Monday, June 27, 2022

Ancient Greek and Latin Novels

I hope that not all of the nonsense I was taught in school is still being taught to schoolchildren. I learned that the literary genre of the novel was invented in England in the 18th century. In the Signet Classic edition of Henry Fielding's Tom Jones, copyright 1963, the highly-respected critic Frank Kermode asserts that "Tom Jones, published in 1749, was the second great novel. The first, Richardson's Clarissa Harlowe, preceeded it only by a year." 

Fielding himself knew better. On the title page of his earlier novel Joseph Andrews Fielding acknowledges that he is imitating Cervantes -- Don Quixote, anyone? And before Cervantes -- and his clear mockery of earlier Spanish novels -- came Rabelais with Gargantua et Pantagreul, which in turn was preceded by Medieval novels in Latin and Greek, and, to cut right to the chase, ancient Greeks wrote novels beginning in the first century BC at the latest, imitated by two Latin authors, Petronius with his Satyricon and Apuleius with the Golden Ass (stop giggling, it means donkey). 


 

Aside from ancient Greek novels which exist only in fragments, there are five entire ones: one each by Chariton in the 1st century AD, Achilles Tatius, Longus, Xenophon of Ephesus in the 2nd century, and Heliodorus of Emesa in the 3rd.

Lucian, a much more skilled writer, lived in the 2nd century AD and wrote in many genres including the novel, although none of his novels has survived entire.

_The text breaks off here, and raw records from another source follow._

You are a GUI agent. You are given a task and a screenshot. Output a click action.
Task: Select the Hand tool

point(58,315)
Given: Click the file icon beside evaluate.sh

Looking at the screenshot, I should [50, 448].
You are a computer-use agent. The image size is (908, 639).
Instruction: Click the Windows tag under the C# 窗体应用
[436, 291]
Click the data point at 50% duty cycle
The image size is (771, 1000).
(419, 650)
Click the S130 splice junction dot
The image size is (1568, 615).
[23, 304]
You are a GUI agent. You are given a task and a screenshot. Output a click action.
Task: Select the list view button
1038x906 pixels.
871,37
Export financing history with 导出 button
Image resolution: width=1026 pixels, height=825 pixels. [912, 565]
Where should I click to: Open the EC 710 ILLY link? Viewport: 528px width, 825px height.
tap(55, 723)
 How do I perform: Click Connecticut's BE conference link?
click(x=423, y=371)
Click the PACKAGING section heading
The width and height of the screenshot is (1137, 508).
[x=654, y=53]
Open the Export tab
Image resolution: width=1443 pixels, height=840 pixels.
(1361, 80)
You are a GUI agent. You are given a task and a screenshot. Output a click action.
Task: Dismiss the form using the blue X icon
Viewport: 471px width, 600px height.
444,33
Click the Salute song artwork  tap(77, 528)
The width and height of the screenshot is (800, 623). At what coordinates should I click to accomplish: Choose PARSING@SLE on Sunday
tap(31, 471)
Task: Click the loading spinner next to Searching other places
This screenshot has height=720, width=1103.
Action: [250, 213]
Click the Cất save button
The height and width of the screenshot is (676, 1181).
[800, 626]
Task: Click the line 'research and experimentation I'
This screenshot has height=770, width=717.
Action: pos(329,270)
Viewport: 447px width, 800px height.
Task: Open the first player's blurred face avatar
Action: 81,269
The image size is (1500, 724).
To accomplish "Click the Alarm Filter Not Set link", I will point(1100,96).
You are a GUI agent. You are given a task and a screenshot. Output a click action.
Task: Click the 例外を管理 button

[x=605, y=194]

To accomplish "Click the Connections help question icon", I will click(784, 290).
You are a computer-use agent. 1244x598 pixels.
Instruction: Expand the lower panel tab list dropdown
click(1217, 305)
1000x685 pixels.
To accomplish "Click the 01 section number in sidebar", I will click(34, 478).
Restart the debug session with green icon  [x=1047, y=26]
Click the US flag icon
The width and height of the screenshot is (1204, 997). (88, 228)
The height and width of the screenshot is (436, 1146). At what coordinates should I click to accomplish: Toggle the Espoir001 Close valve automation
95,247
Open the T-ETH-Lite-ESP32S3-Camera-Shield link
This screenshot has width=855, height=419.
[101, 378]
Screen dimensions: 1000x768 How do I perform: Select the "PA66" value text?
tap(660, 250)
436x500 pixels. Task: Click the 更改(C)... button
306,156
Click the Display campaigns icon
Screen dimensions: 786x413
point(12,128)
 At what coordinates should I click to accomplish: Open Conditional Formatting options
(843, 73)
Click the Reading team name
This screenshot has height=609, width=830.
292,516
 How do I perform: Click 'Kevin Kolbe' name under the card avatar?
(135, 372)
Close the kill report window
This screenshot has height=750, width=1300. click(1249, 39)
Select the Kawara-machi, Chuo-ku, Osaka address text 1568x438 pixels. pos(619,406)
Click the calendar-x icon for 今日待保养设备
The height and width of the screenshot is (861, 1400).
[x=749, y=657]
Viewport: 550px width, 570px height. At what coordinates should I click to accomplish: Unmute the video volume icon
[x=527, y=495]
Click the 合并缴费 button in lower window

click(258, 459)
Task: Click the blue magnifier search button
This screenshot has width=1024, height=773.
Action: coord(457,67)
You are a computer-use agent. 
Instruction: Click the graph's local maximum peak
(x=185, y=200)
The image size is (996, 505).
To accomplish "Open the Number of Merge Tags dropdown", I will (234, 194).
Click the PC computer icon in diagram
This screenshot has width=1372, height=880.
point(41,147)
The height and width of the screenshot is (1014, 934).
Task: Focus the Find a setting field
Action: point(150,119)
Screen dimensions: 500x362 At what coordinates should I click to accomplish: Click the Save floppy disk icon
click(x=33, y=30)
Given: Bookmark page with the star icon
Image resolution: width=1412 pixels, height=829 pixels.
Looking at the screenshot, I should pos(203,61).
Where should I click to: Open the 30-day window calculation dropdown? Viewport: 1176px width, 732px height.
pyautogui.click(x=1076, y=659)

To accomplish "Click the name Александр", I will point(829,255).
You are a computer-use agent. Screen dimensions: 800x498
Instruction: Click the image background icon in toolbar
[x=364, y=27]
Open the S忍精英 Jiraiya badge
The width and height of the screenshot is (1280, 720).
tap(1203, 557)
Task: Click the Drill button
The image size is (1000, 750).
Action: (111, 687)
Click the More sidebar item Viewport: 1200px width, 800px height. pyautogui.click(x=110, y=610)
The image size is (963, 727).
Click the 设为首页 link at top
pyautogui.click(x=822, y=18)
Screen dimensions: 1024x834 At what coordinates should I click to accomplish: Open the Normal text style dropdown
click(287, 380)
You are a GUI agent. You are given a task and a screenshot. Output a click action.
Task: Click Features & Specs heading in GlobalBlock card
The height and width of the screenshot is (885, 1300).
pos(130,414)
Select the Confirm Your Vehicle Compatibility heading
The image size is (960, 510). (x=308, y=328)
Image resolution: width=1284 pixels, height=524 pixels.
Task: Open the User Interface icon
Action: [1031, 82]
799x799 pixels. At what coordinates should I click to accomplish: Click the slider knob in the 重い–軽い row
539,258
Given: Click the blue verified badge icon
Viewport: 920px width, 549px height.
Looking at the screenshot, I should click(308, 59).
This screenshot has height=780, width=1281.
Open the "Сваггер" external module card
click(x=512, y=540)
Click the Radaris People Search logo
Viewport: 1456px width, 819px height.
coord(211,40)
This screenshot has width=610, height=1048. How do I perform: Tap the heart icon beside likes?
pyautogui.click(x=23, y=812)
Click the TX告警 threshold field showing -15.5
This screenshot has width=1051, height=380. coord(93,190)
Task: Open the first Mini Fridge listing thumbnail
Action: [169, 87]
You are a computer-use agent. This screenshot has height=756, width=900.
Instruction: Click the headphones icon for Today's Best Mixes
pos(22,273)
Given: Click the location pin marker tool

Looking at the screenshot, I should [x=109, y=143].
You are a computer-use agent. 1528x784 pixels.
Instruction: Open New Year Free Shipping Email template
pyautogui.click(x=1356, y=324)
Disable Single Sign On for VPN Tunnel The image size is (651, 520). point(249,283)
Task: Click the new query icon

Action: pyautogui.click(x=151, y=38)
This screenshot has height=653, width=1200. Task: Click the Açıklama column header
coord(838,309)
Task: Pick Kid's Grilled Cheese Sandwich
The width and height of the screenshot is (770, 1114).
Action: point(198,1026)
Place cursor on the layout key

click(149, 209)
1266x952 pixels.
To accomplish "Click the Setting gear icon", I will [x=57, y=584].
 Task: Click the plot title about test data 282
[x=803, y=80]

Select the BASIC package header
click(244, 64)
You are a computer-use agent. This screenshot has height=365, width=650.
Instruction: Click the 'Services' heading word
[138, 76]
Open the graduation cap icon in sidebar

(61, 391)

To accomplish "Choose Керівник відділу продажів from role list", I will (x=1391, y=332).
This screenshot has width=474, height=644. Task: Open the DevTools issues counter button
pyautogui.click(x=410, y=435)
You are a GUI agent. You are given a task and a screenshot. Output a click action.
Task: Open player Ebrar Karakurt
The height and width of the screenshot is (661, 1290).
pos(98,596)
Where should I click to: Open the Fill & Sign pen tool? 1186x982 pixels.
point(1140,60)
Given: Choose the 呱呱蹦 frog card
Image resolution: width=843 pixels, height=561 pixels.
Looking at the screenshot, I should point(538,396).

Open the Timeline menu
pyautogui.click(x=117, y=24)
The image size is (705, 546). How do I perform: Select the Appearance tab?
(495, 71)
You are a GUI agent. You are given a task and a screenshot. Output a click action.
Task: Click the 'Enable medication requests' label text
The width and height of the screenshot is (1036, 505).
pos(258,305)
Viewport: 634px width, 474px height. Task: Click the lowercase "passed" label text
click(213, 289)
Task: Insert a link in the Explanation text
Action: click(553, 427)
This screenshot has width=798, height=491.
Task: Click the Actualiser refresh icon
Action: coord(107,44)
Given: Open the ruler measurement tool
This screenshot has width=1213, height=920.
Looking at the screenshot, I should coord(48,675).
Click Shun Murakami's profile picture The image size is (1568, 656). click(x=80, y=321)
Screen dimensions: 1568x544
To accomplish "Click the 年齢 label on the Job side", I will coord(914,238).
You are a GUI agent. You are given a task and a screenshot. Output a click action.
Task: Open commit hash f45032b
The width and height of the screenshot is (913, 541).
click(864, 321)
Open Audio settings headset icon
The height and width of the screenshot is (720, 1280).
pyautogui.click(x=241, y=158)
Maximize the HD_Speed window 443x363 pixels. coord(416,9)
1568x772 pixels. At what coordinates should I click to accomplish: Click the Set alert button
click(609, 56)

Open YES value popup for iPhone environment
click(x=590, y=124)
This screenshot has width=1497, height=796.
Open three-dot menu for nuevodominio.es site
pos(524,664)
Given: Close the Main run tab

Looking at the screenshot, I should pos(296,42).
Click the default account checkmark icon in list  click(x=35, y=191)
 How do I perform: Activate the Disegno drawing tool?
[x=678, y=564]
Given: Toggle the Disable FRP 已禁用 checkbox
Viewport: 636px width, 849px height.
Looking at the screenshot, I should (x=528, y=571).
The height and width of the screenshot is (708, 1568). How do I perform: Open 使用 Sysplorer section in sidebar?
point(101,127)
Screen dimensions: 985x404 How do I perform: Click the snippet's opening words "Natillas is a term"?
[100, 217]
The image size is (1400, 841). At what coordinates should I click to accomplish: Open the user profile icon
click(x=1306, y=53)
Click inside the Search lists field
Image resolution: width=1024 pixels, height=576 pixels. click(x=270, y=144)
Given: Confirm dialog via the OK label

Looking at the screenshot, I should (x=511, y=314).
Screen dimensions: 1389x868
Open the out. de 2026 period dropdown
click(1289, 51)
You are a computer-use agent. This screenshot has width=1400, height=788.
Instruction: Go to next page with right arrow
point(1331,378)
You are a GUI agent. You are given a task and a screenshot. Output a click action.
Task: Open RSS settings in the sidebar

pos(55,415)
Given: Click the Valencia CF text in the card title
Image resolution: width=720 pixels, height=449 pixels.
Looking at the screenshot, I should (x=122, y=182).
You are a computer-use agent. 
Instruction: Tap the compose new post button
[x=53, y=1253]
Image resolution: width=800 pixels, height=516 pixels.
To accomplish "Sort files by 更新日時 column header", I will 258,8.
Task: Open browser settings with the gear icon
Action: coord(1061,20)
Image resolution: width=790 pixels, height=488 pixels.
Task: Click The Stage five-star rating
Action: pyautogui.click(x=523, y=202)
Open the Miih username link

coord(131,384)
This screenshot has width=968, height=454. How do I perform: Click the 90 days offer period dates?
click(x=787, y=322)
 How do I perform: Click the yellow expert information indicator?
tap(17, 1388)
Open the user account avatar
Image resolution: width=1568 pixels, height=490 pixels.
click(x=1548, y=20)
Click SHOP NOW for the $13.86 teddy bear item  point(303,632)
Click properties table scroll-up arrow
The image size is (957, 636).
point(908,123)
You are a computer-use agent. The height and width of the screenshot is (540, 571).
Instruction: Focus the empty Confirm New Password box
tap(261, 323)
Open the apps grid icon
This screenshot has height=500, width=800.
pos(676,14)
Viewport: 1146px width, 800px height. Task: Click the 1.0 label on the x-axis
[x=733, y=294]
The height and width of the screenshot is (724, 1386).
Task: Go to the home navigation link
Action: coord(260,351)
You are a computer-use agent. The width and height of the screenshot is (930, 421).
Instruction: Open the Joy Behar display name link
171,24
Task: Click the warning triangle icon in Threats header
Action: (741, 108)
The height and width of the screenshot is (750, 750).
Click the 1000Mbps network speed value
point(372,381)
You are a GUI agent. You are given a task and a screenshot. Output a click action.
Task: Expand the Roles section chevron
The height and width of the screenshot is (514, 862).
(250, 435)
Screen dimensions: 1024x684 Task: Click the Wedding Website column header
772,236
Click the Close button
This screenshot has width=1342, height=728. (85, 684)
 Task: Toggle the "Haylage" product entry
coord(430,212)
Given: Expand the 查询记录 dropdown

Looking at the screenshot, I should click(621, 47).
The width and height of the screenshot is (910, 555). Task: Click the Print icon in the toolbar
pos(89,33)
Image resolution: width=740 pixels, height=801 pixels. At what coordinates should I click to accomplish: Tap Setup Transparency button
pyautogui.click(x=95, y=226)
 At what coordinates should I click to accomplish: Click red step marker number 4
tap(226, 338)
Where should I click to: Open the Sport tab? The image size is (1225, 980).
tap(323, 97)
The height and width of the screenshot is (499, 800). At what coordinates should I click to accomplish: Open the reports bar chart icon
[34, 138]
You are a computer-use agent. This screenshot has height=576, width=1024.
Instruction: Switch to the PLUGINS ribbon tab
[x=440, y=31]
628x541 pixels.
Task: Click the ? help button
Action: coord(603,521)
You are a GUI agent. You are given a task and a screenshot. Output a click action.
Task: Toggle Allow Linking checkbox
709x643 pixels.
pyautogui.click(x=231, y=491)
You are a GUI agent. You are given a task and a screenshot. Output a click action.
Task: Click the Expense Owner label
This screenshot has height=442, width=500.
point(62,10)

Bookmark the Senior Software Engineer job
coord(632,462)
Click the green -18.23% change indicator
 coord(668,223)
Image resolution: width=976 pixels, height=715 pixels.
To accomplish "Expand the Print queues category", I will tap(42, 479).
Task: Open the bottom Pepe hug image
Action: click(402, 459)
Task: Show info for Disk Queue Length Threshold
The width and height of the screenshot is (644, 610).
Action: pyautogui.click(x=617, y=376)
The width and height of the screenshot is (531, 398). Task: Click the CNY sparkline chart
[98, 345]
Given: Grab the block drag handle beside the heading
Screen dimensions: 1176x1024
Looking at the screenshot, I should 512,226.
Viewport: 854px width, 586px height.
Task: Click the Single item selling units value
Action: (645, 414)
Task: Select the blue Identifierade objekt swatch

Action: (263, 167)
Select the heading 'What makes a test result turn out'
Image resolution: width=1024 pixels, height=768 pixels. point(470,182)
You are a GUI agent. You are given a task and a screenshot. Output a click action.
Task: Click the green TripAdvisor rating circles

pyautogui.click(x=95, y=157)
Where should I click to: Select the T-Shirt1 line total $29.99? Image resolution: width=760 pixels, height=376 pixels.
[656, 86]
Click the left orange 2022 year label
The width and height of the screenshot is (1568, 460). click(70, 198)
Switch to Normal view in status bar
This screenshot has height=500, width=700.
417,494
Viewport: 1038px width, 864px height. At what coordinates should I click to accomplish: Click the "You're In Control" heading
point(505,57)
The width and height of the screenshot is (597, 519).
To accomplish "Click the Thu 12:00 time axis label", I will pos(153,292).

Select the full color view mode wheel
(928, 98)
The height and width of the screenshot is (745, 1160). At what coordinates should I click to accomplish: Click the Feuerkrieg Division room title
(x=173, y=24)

Lucian made fun of absolutely everything, including the gods. (Is this why we don't have the complete text of any of his novels?)

Many fragments of previously-lost ancient Greek novels are among the papyri unearthed, primarily at Oxyrhynchus, since the late 19th century. In 1995 Susan Stephens and John Winkler collected all of the known fragments in their volume Ancient Greek Novels: The Fragments, which includes texts, translations and commentaries; since 1995, however, still more new fragments have come to light, primarily from Oxyrhynchus.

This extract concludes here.